What I’ve been reading

1. Robert Trivers, Wild Life: Adventures of an Evolutionary Biologist.  A wild memoir, full of tales of bipolar, murders in Jamaica, study at Harvard, marijuana, knee symmetry as a key variable in sprinting success, and the Black Panthers.  It has sentences like “Best way to put it, nobody fucked with Ernst Mayr.”  From one of the leading evolutionary biologists, recommended if you are up for the offbeat and the exotic and not obsessed with coherence.  Burial instructions are included.

2. R.W. Johnson, How Long Will South Africa Survive?: The Looming Crisis.  A stunning yet deeply pessimistic book about why the country is doing so badly.  The rot seeps more badly than I had realized.  The corruption, collapse of the legal system, and dismantling of the use of the government public to spend on public goods all are out of control and getting worse.  Recommended.  A bit idiosyncratic, but conceptual and original throughout.

3. C.L.R. James, Beyond a Boundary.  Many people consider this the best book on cricket ever written.  I cannot judge that, but it is a stellar sports book, colonialism book, and most of all a Caribbean Bildungsroman (Trinidad), definitely recommended to anyone with interests in those areas.  Beautifully written, I read this one to prepare for Kareem.

4. Timur Vermes, Look Who’s Back.  I don’t usually read books with “the Hitler gimmick,” but this recently translated German novel caught my eye in a London bookstore.  Imagine that Hitler comes back (an unexplained plot twist), no one believes it is “the real Hitler,” and he is given his own TV show as a kind of crank celebrity imitator.  It’s an interesting meditation on the commercial trivialization of evil, and how the modern world can process virtually any kind of message.  Relevant for American politics today, I even laughed at some parts and I don’t usually find novels funny.
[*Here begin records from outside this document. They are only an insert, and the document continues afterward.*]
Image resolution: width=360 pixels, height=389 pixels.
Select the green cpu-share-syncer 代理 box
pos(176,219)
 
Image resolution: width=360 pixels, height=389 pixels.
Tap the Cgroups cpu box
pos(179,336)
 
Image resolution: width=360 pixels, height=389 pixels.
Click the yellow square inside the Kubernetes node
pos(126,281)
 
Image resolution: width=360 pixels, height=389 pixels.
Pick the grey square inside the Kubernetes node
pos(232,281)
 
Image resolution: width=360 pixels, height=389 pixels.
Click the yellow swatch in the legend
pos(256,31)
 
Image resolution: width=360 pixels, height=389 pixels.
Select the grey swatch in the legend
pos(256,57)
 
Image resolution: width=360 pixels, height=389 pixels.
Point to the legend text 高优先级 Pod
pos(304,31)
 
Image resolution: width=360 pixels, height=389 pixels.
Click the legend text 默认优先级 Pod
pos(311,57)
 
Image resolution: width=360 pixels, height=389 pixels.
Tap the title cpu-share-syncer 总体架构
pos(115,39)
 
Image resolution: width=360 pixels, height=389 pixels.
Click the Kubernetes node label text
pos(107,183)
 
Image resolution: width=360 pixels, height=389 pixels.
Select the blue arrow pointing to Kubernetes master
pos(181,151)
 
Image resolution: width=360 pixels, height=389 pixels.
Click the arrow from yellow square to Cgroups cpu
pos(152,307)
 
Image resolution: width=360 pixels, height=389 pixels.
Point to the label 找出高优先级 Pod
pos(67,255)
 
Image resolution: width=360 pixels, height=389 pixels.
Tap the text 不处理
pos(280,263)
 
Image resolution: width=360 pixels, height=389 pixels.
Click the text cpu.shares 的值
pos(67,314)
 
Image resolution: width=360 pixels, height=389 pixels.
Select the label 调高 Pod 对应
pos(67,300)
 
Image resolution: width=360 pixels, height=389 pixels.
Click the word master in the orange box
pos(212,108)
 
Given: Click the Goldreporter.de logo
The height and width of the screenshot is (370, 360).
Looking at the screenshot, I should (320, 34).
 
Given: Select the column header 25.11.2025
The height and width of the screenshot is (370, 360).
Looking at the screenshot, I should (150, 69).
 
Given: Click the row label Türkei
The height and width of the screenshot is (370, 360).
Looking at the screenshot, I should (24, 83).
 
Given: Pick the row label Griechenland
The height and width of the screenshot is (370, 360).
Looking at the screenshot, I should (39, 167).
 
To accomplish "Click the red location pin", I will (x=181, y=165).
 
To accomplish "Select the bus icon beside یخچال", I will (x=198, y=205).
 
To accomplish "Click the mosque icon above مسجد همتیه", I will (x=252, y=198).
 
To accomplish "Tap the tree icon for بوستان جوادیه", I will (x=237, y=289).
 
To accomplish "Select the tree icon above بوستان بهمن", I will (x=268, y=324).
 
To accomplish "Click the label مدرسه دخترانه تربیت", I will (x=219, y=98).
5. Amiri Baraka, SOS Poems 1961-2013.  Is he actually one of America’s better poets?  Imagine a mix of Walt Whitman, Ezra Pound, and the Black Panthers.  Truly original and full of energy, here is his NYT obituary.

6. James Baldwin, Collected Essays.  My favorite Baldwin, not the novels.  The biggest surprise in here is his film criticism, most of all the short essay on Bergman, or on Porgy and Bess.  Here is an Atlantic piece appreciating Baldwin as a movie critic.  Or how about this sentence?: “He [Langston Hughes] is not the first American Negro to find the war between his social and artistic responsibilities all but irreconcilable.”